* **To do**:
Going through the data below, copy out each line where the word "agent" shows up.

* **Source information**:
------------------------------------------------

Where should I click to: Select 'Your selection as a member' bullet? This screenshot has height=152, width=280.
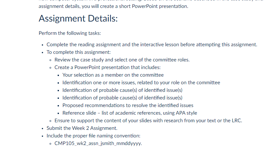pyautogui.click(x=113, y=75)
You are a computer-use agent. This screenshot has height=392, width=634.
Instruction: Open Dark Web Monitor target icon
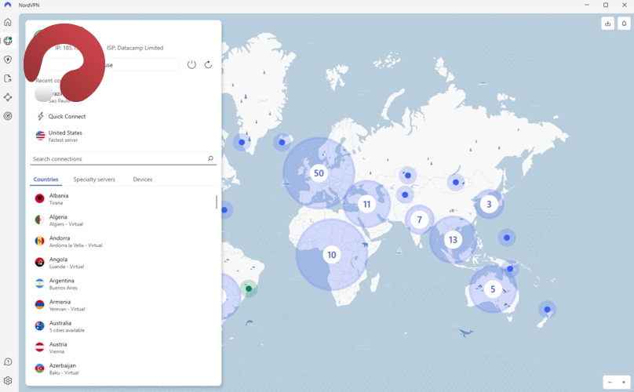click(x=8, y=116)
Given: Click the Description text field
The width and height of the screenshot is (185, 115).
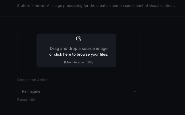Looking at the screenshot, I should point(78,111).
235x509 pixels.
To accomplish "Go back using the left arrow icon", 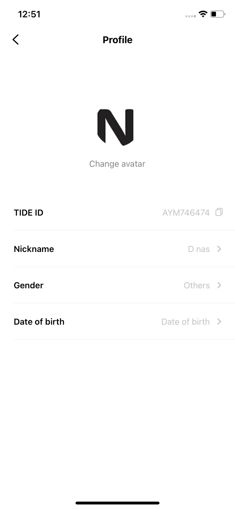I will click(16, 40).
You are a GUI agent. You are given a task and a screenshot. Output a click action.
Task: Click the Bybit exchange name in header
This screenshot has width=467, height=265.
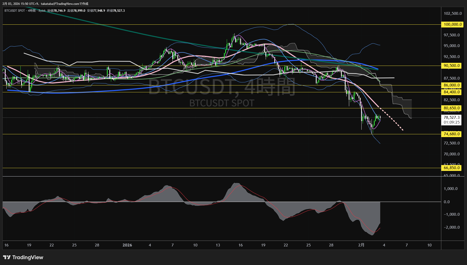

------------------------------------------------

* **Output below**:
You are a computer-use agent. This screenshot has height=392, width=634.
You are a GUI agent. You are given a task and a screenshot. Output a click action.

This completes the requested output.